Google Stand Up Exascale TPUv4 Pods On The Cloud

Google Stand Up Exascale TPUv4 Pods On The Cloud

It’s Google I/O 2022 this week, among other things, and we were hoping for a deep architectural dive into the TPUv4 matrix math engines that Google talked about at last year’s I/O event. But, alas, no such luck. But the search engine and advertising giant, which also happens to be one of the biggest AI innovators on the planet due to the gigantic amount of data it needs to use, gave some additional information about TPUv4 processors and the systems that use them.

Google also said it was installing eight pods of the TPUv4 systems in its Mayes County, Oklahoma, data center, which embraces 9 exaflops of aggregate compute capacity, for use by its Google Cloud branch so that researchers and businesses have access to the same type and capacity of computing that Google has to do its own in-house AI development and production.

Google has operated data centers in Mayes County, northeast of Tulsa, since 2007 and has invested $4.4 billion in facilities since then. It’s located in the geographic center of the United States – well a little south and west of it – and that makes it useful because of the relatively short latencies for much of the country. And now, by definition, Mayes County has one of the largest iron rigs to boost AI workloads on the planet. (If all eight TPUv4 pods were networked together and the work could scale simultaneously, perhaps we could say “largest” unequivocally. . . . Surely Google did, as you’ll see in quote below.)

During his keynote, Sundar Pichai, who is chief executive of Google and its parent company, Alphabet, mentioned in passing that TPUv4 pods were previewed on his cloud.

google io mayes county ai hub

“All of the advances we shared today are only possible through continued innovation in our infrastructure,” Pichai said of some pretty cool natural language enhancements and immersive data search engines that he has made and which feed all kinds of applications. “Recently, we announced our intention to invest $9.5 billion in data centers and offices across the United States. One of our state-of-the-art data centers is in Mayes County, Oklahoma, and I’m thrilled to announce that we’re launching the world’s largest publicly accessible machine learning center there for all of our Google customers. Cloud. This machine-facing hub features eight Cloud TPU v4 pods, custom-built on the same network infrastructure that powers Google’s largest neural models. They deliver nearly 9 exaflops of aggregate computing power, giving our customers unprecedented ability to run complex models and workloads. We hope this will fuel innovation in everything from medicine to logistics to sustainability and more. »

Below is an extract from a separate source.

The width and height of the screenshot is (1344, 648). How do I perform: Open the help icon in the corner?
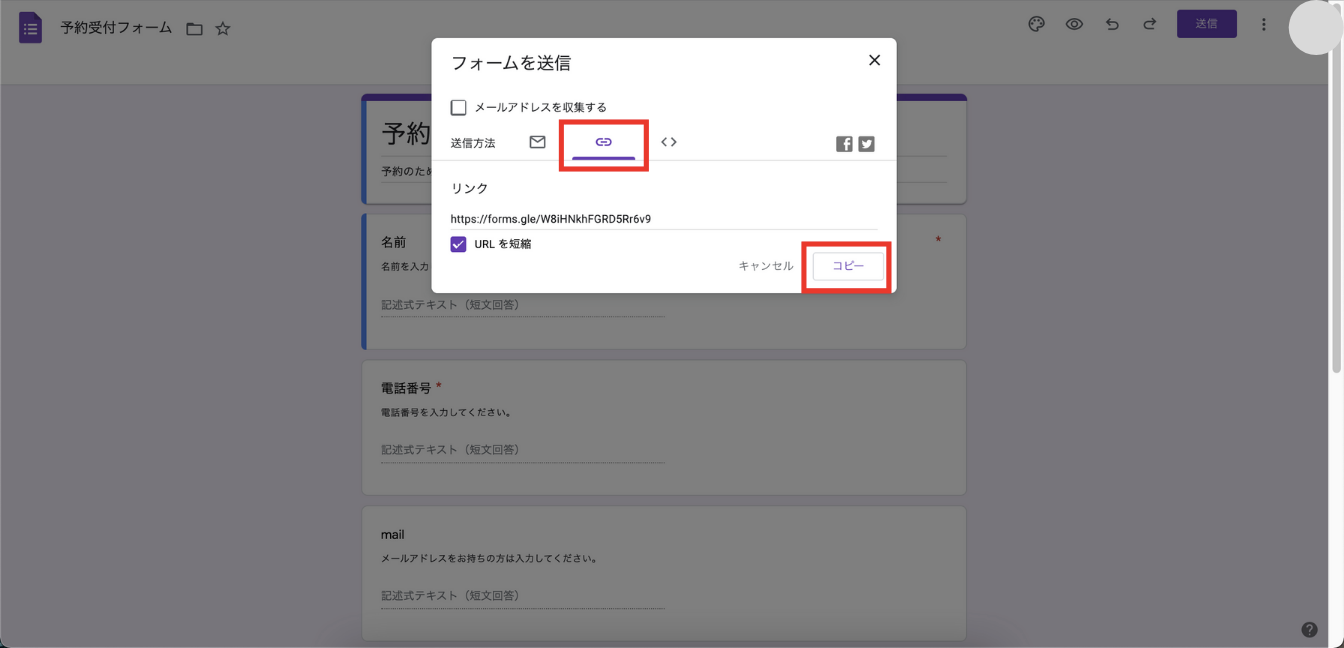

Pichai added that this TPUv4 pod-based AI hub already has 90% of its power coming from sustainable, carbon-free sources. (He didn’t say how much wind, solar or hydropower there was.)

Before we get into the speeds and flows of TPUv4 chips and pods, it’s probably worth pointing out that, for all we know, Google already has TPUv5 pods in its internal data centers, and it might have a considerably larger collection of TPUs to drive own models and augment own applications with AI algorithms and routines. This would be the old way Google did things: Talk about generation NOT of something while he was selling generation N-1 and had already passed to the generation N+1 for its internal workloads.

This does not seem to be the case. In a blog post written by Sachin Gupta, VP and GM of Infrastructure at Google Cloud, and Max Sapozhnikov, Product Manager for Cloud TPUs, when the TPUv4 systems were built last year, Google y gave early access to researchers from Cohere, LG AI Research, Meta AI and Salesforce Research, and further they added that TPUv4 systems were used to create the Pathways Language Model (PaLM) that underpins processing natural language and speech recognition innovations that were at the heart of today’s speech. Specifically, PaLM was developed and tested on two TPUv4 pods, which each have 4,096 TPUv4 matrix math engines.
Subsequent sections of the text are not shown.